Excerpted passage:
--
Direct to Client, Indirect to Sanity: How Tech Has Changed Commercial Advertising

Mar 20 2025

Guest Writer: Ben Davis

There’s a moment on every shoot — usually right before magic hour, when the sky turns into a Renaissance painting and the actor finally nails the line after 14 takes — where I take a breath, look around, and think: This is why I do it.

And then someone says, “Can we do one more, but... make it feel younger?” and I remember: Right. We’re selling granola bars on Snapchat.

I work now as a freelance commercial director. But I’ve also been inside the beast— I’ve worked on staff as an agency creative producer and been a freelance copywriter asked to give a personality to a Bluetooth speaker. I’ve seen it all: the client decks, the 3am exports, the moment someone earnestly says, “What if the almond milk bottle is the narrator?”

Technology hasn’t just disrupted things — it’s completely reprogrammed the industry. What used to require a crew the size of a small village can now technically be done on a MacBook Air at your cousin’s coffee shop.

But faster isn’t always better. It’s often worse.

Somewhere along the way, in our rush to make things faster, cheaper, and algorithm-ready, we forgot that great creative needs time, thought, and space to breathe. Now everything's an ASAP, and your once-proud idea becomes an amuse-bouche for the content machine — consumed, swiped past, and forgotten before the logo even fades out.
--
Data:
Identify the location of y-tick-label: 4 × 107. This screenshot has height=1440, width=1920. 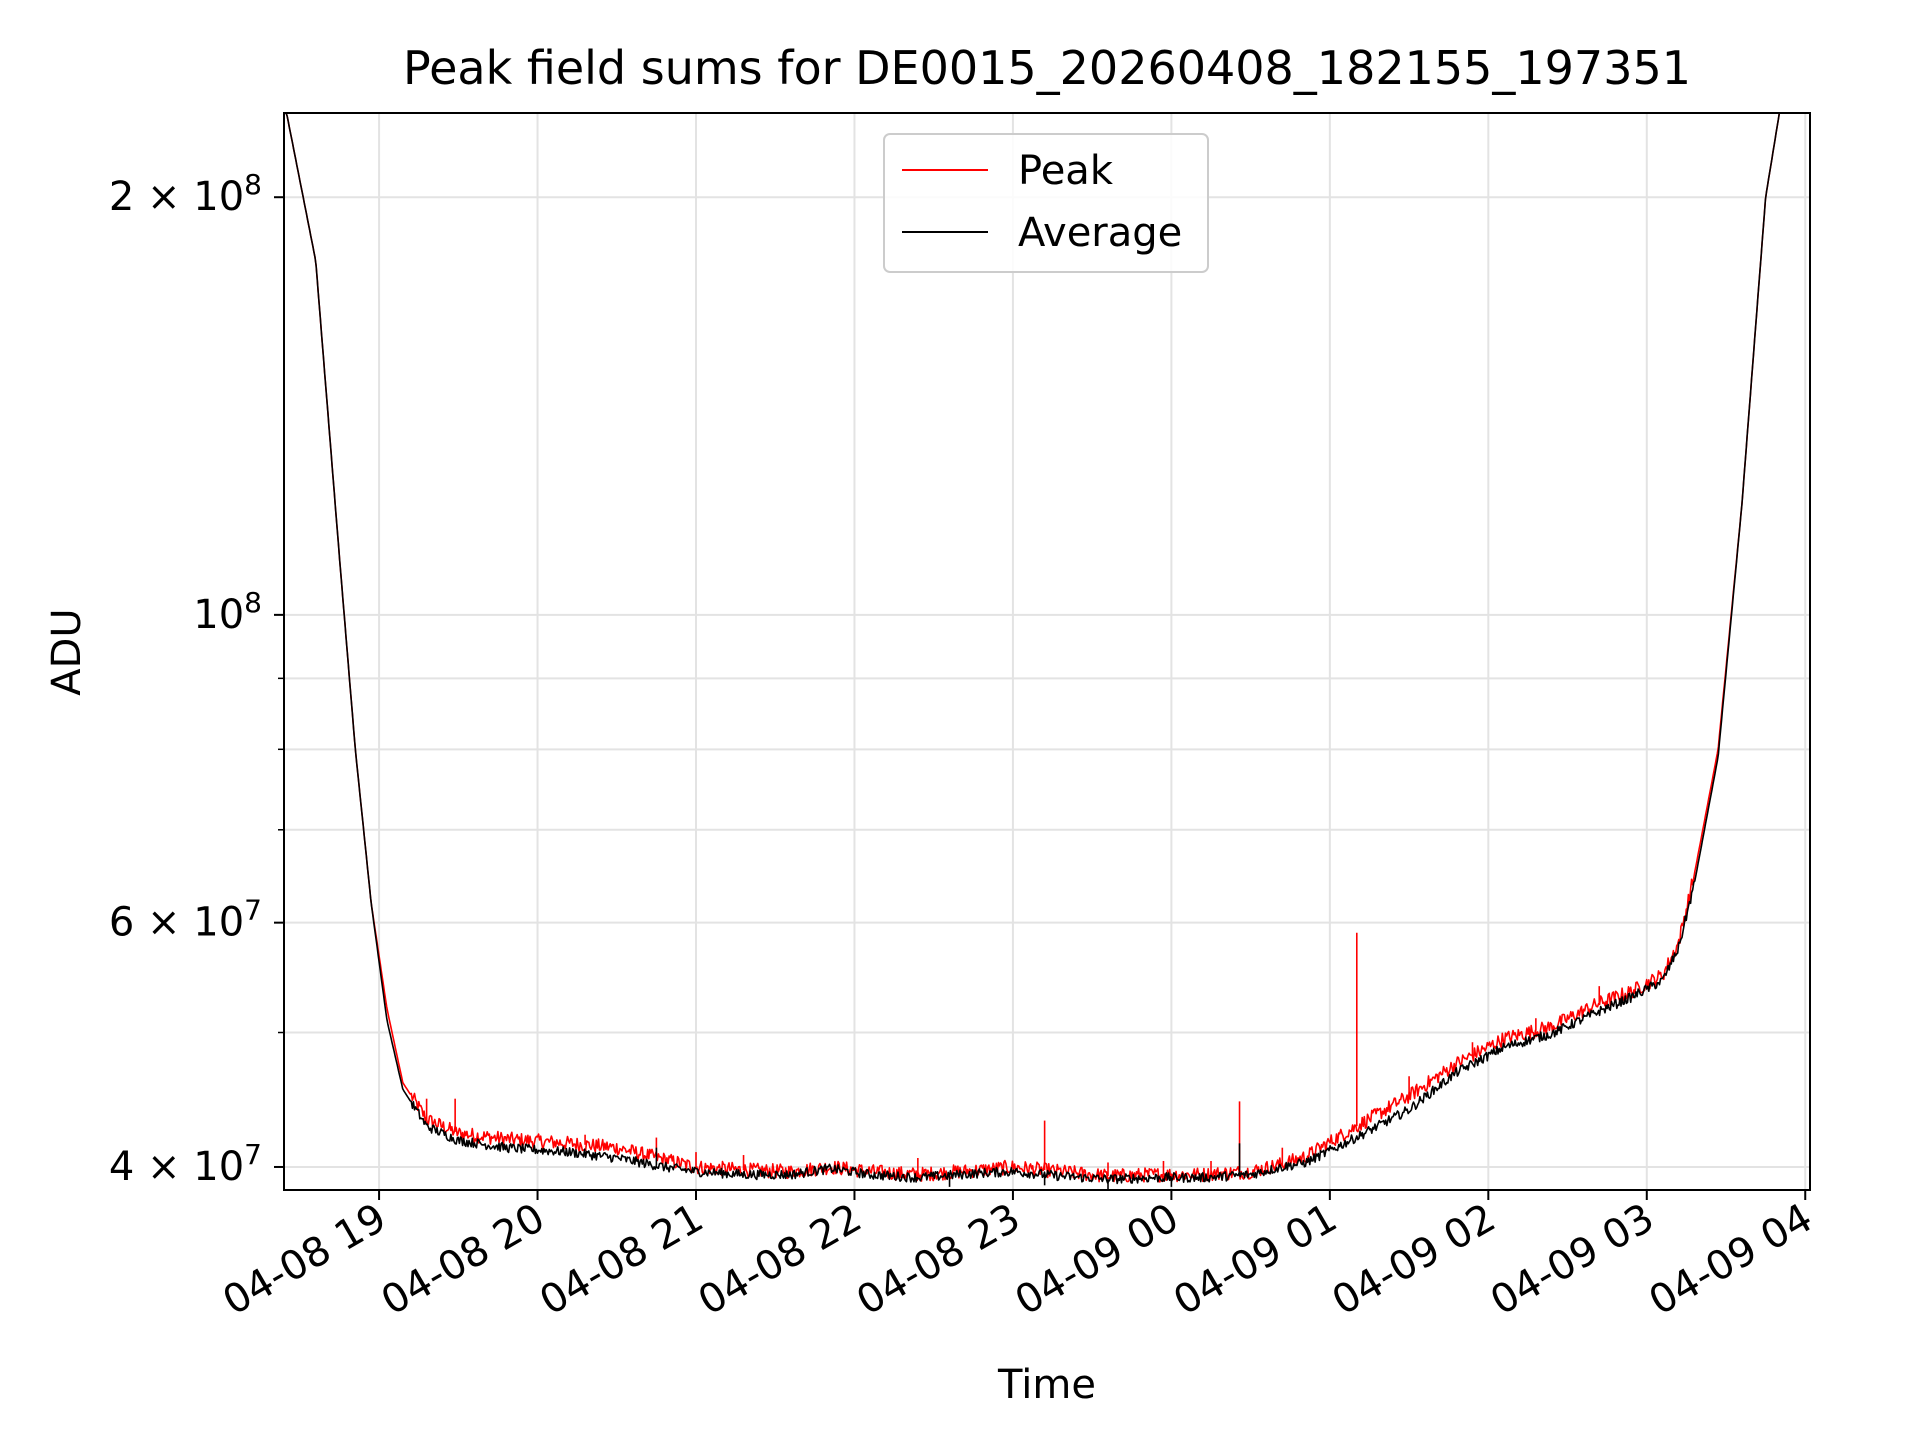
(186, 1164).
--
Continue the essay on how technology has changed commercial advertising, starting after its final paragraph above.

Agencies Matter

There's been a lot of op-eds written that declare the death of agencies. This is NOT one of them. I love working with agencies. They've certainly shifted with innovation, but they're a hive of creative talent and wellspring of client knowledge I'm rarely privy to as a contractor.

I’ve worked at agencies. I know the dance. There's cumbersome in-office politics that have nothing to do with the job. There are rounds of feedback because it still doesn’t “pop.” There’s the mercurial comment: “Can Sam Elliott’s VO sound more like tired Zendaya, but hopeful?” But for all the chaos, that process — when it’s working — sharpens the creative. 

Agencies bring structure. They bring strategy. They bring decks with fonts that cost more than AirPods. And they protect the creative from death-by-a-thousand-Slack messages when no one’s steering the ship.

Some of my favorite work came from agency collabs where everyone was rowing in the same direction — strategists, creatives, production, post. Even when it got bumpy, the work came out smarter for it. 

Also, they handle things I don’t want to think about as a director: legal, brand guidelines, six layers of client sign-off. It’s like having someone clean the kitchen while you’re still cooking.

behind the scenes

Direct-to-Client Is Great… Until It Isn’t

Now let’s talk direct-to-client. The cool, rebellious cousin who brings mezcal to the family reunion.

When it works, it’s electric. I’ve had direct-to-brand jobs where I was brought in early, helped shape the concept, and shot something fresh with a tiny crew that felt more like a band than a production team. No overthinking. No twelve-person feedback chains. Just make the thing, and make it sing.

But when it doesn’t work? It’s like trying to direct a Super Bowl spot using IKEA instructions and a Ring light.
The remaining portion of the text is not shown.